*** Opening Stored data ***

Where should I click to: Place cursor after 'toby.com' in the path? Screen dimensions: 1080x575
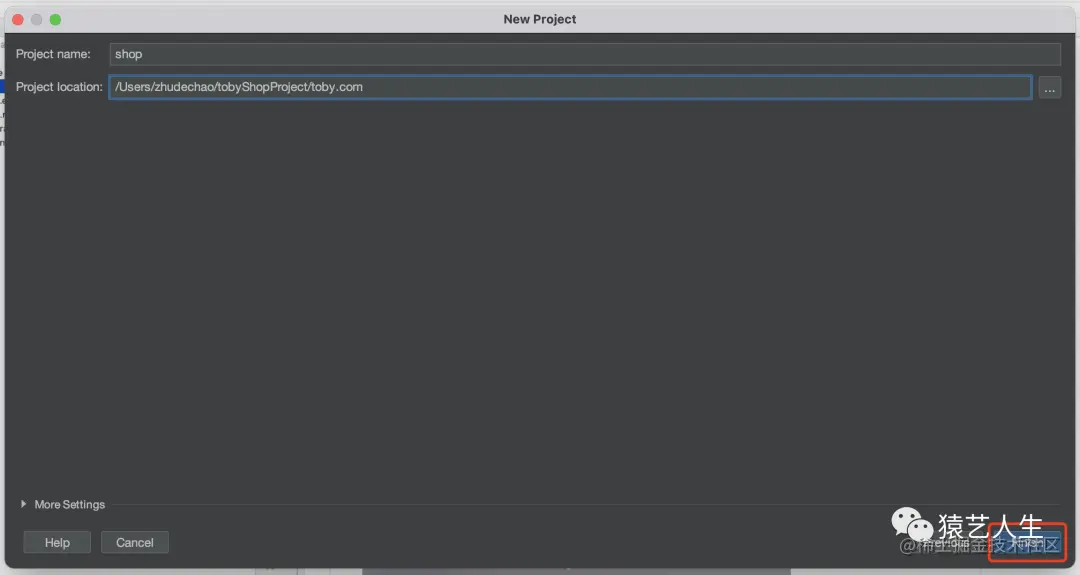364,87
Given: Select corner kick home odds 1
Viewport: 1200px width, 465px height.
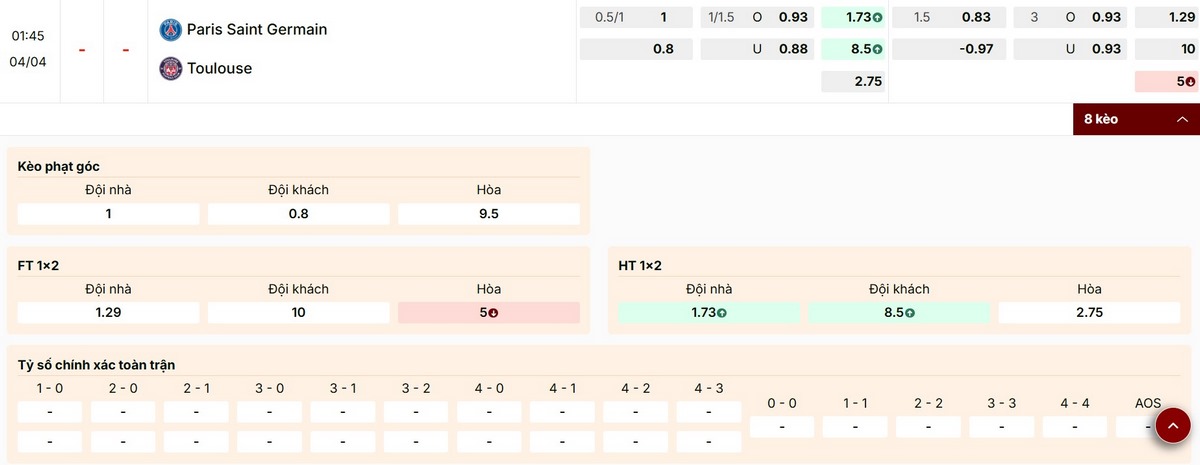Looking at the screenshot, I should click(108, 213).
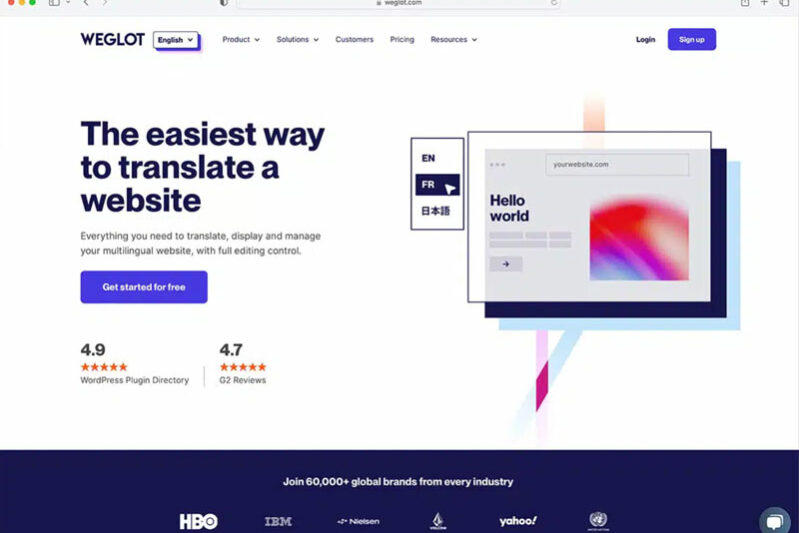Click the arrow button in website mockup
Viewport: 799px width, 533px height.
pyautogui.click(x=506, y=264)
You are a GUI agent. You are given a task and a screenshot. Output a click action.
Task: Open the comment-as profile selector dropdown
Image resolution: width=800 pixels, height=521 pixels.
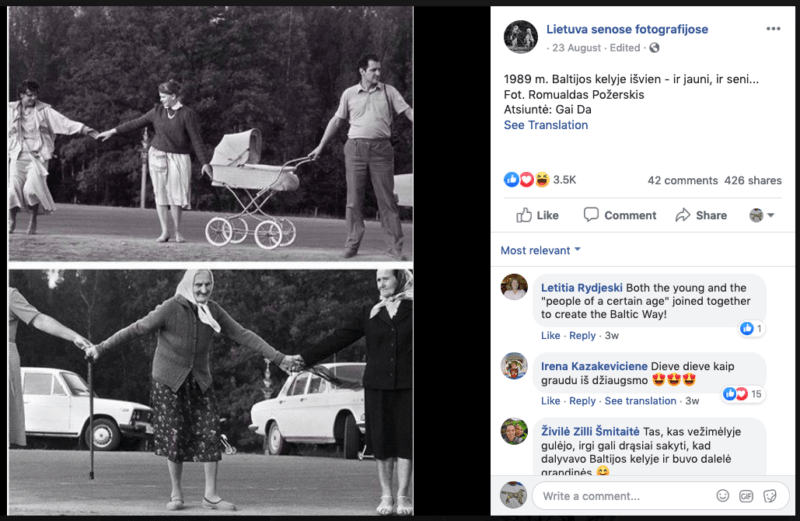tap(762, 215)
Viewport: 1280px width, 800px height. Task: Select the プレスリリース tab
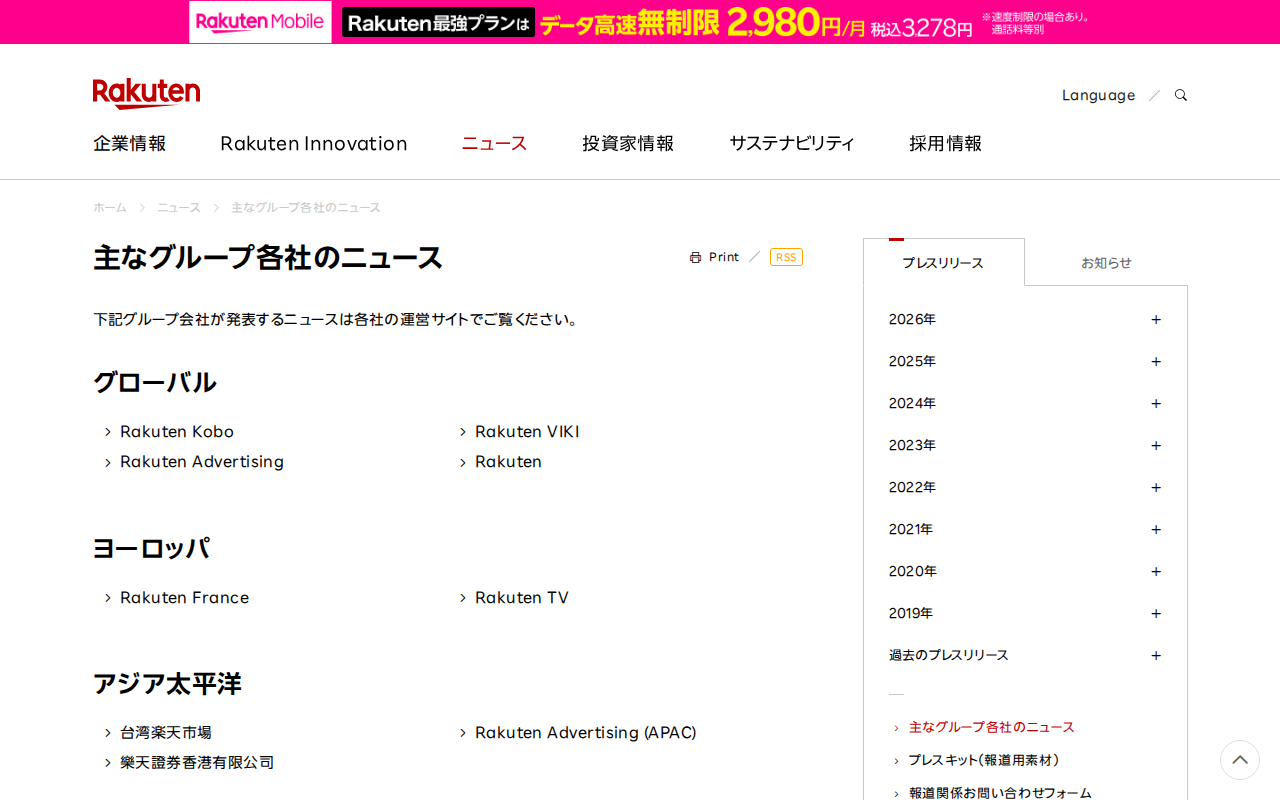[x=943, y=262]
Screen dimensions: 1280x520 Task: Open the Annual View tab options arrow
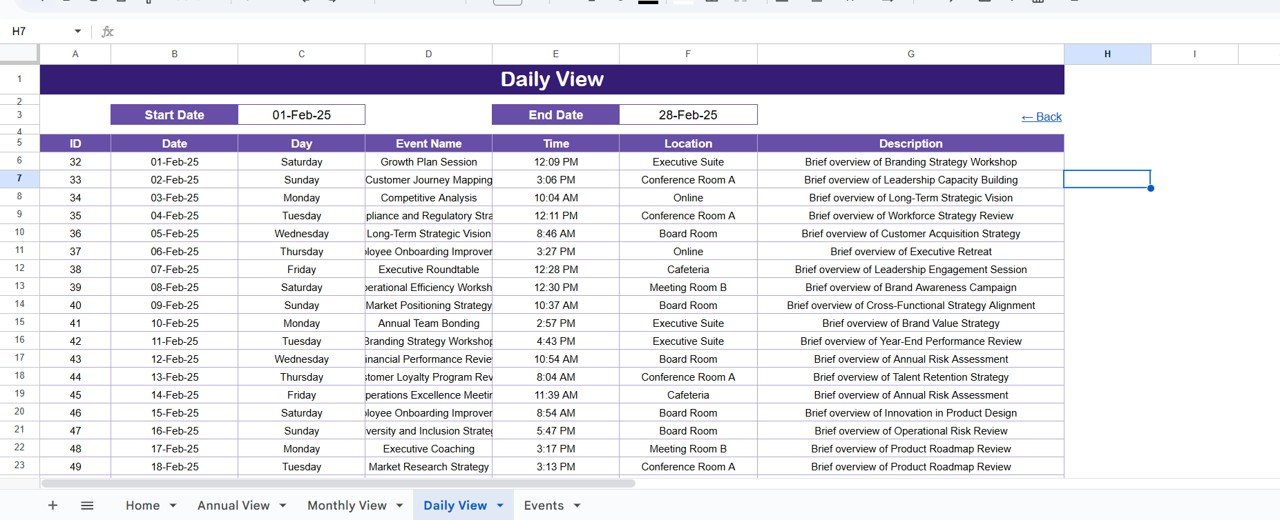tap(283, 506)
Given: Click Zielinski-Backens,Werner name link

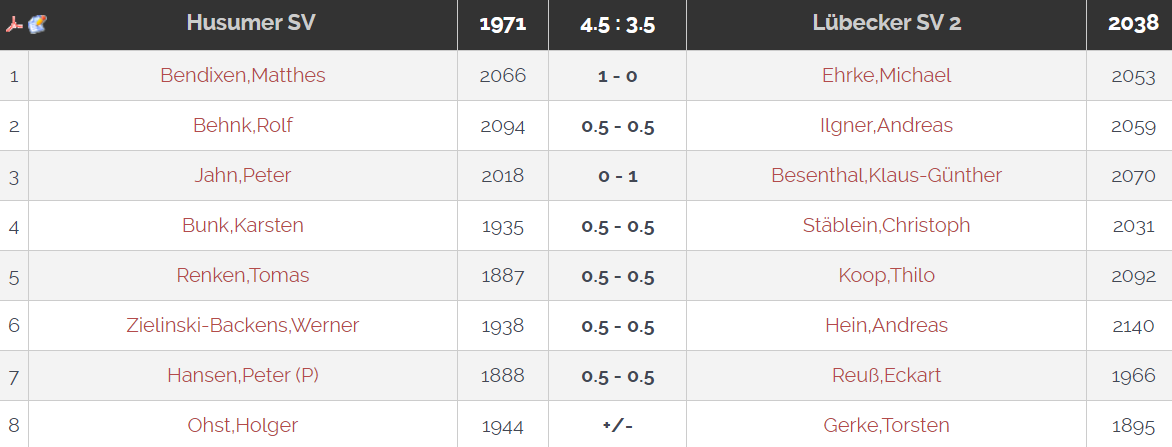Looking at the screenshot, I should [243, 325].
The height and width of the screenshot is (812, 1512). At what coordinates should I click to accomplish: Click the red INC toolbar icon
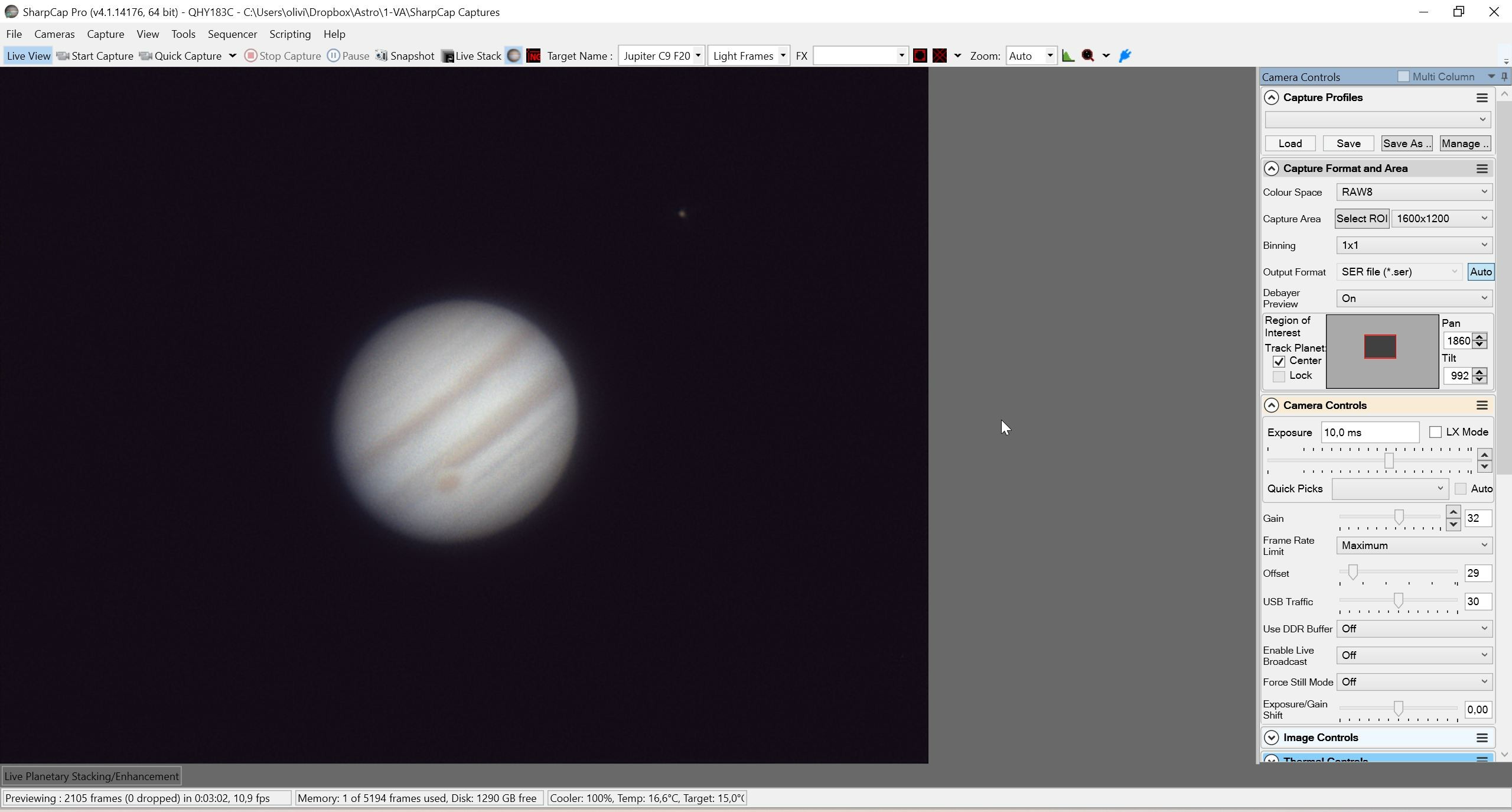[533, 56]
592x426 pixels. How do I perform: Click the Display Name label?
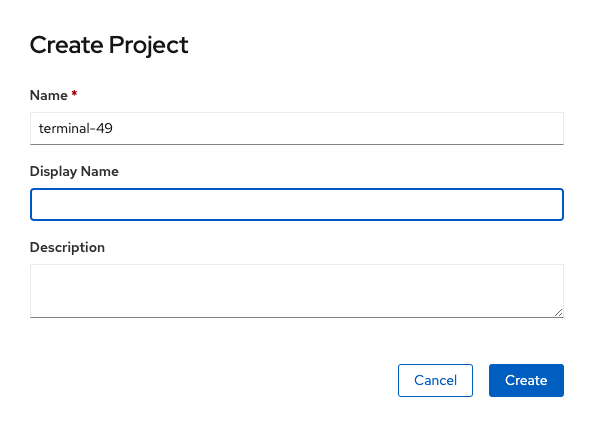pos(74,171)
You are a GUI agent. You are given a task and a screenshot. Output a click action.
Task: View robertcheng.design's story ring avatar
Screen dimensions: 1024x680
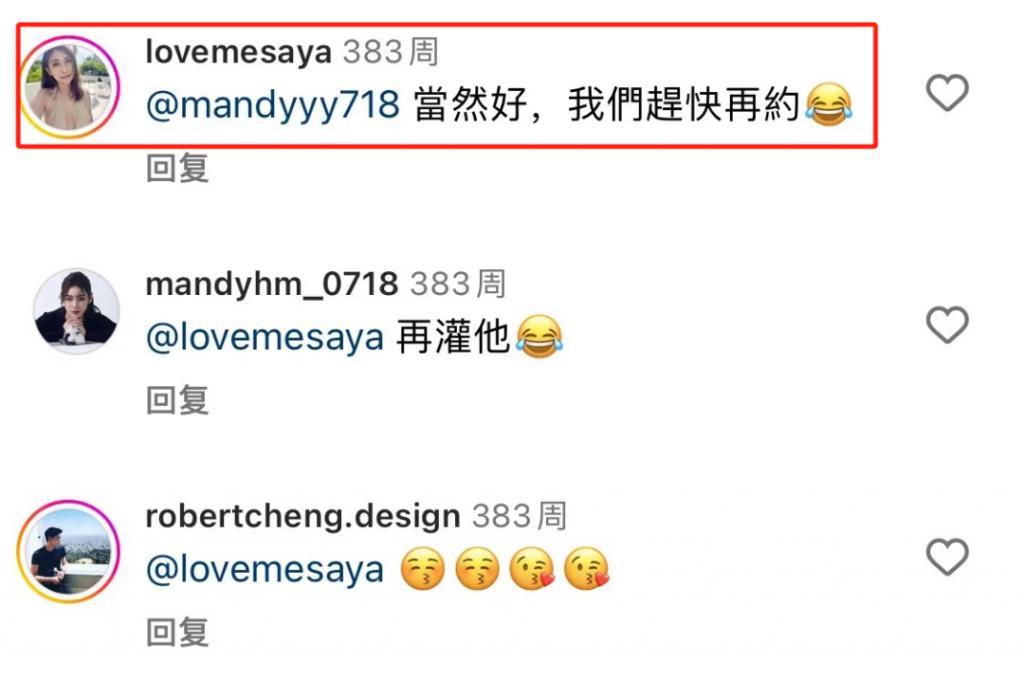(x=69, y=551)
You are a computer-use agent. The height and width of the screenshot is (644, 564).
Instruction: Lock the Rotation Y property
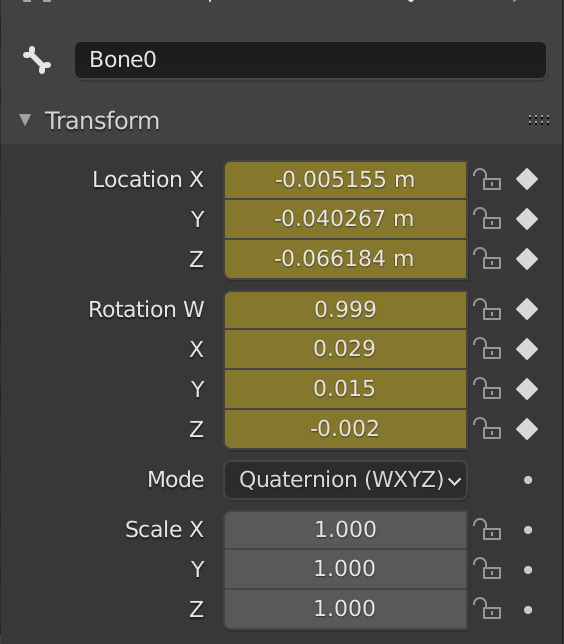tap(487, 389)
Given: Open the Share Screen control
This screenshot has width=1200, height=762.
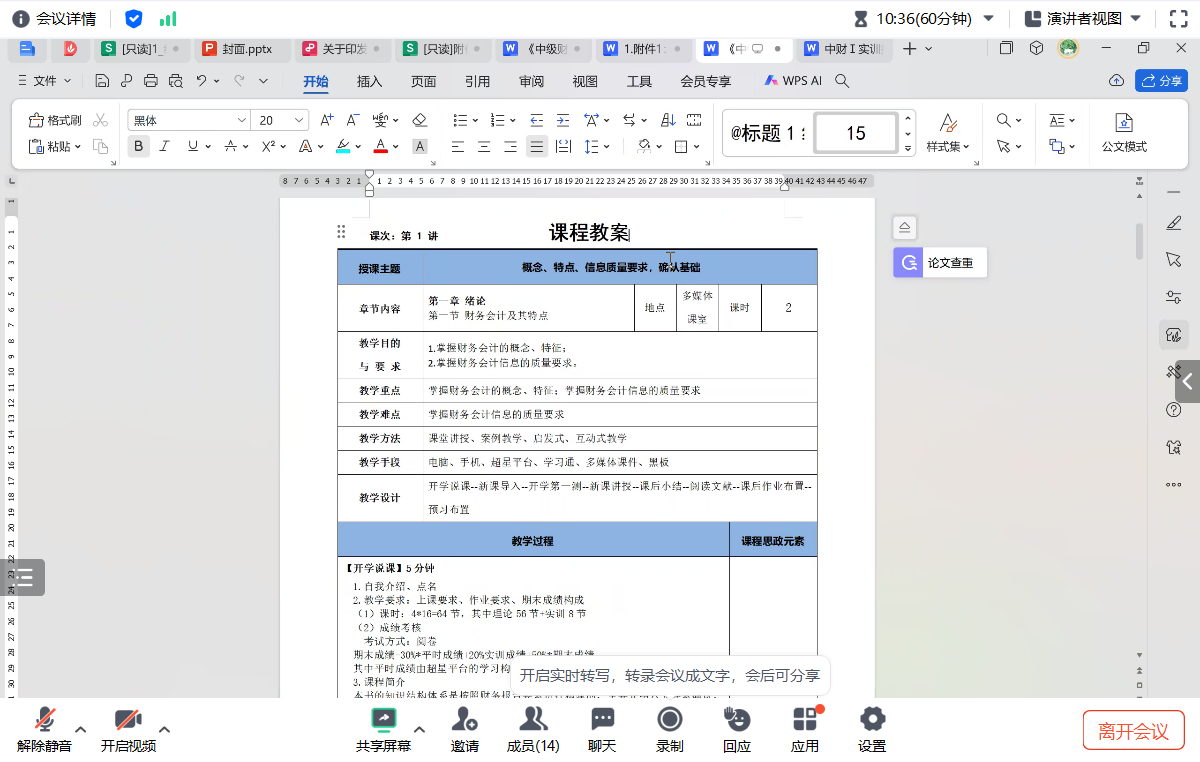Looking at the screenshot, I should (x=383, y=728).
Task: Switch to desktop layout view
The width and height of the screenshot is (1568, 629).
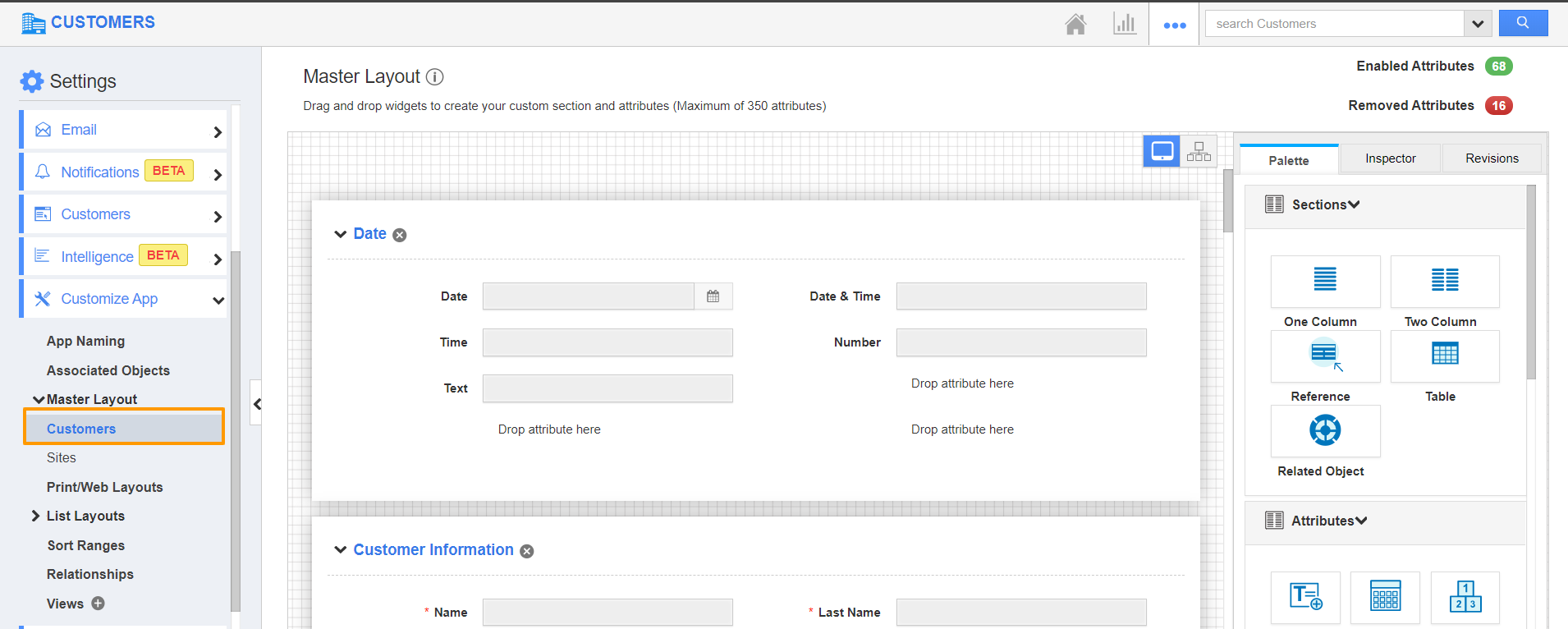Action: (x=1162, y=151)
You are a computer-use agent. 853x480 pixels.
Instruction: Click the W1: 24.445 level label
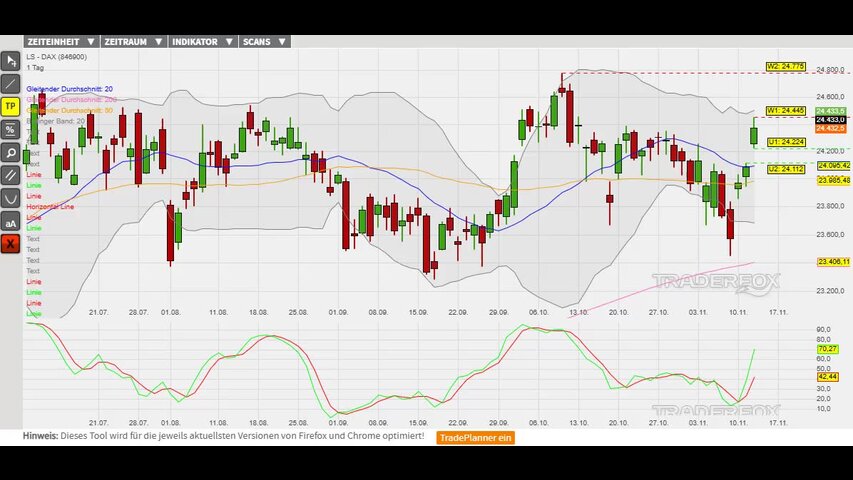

*** Closing Stored data ***

- **What you should do**: Apart from the pictures, which are to be omitted, every record must be transcribed exactly.

- **Written response**:
Where should I click to: Place cursor after 'toby.com' in the path? Screen dimensions: 1080x575
364,87
Given: Select corner kick home odds 1
Viewport: 1200px width, 465px height.
Looking at the screenshot, I should click(108, 213).
Click the arrow button in website mockup
Viewport: 799px width, 533px height.
pyautogui.click(x=506, y=264)
You are a GUI agent. You are given a task and a screenshot. Output a click action.
Task: Open the comment-as profile selector dropdown
Image resolution: width=800 pixels, height=521 pixels.
tap(762, 215)
Viewport: 1280px width, 800px height. Task: Select the プレスリリース tab
[x=943, y=262]
Screen dimensions: 1280x520 Task: Open the Annual View tab options arrow
tap(283, 506)
Given: Click Zielinski-Backens,Werner name link

Looking at the screenshot, I should [243, 325].
The height and width of the screenshot is (812, 1512). At what coordinates should I click to accomplish: Click the red INC toolbar icon
[533, 56]
592x426 pixels. How do I perform: Click the Display Name label?
pos(74,171)
You are a GUI agent. You are given a task and a screenshot. Output a click action.
Task: View robertcheng.design's story ring avatar
Screen dimensions: 1024x680
(x=69, y=551)
You are a computer-use agent. The height and width of the screenshot is (644, 564).
Instruction: Lock the Rotation Y property
tap(487, 389)
Given: Open the Share Screen control
This screenshot has width=1200, height=762.
Looking at the screenshot, I should (x=383, y=728).
Task: Switch to desktop layout view
The width and height of the screenshot is (1568, 629).
Action: (x=1162, y=151)
You are a computer-use agent. 853x480 pixels.
Instruction: Click the W1: 24.445 level label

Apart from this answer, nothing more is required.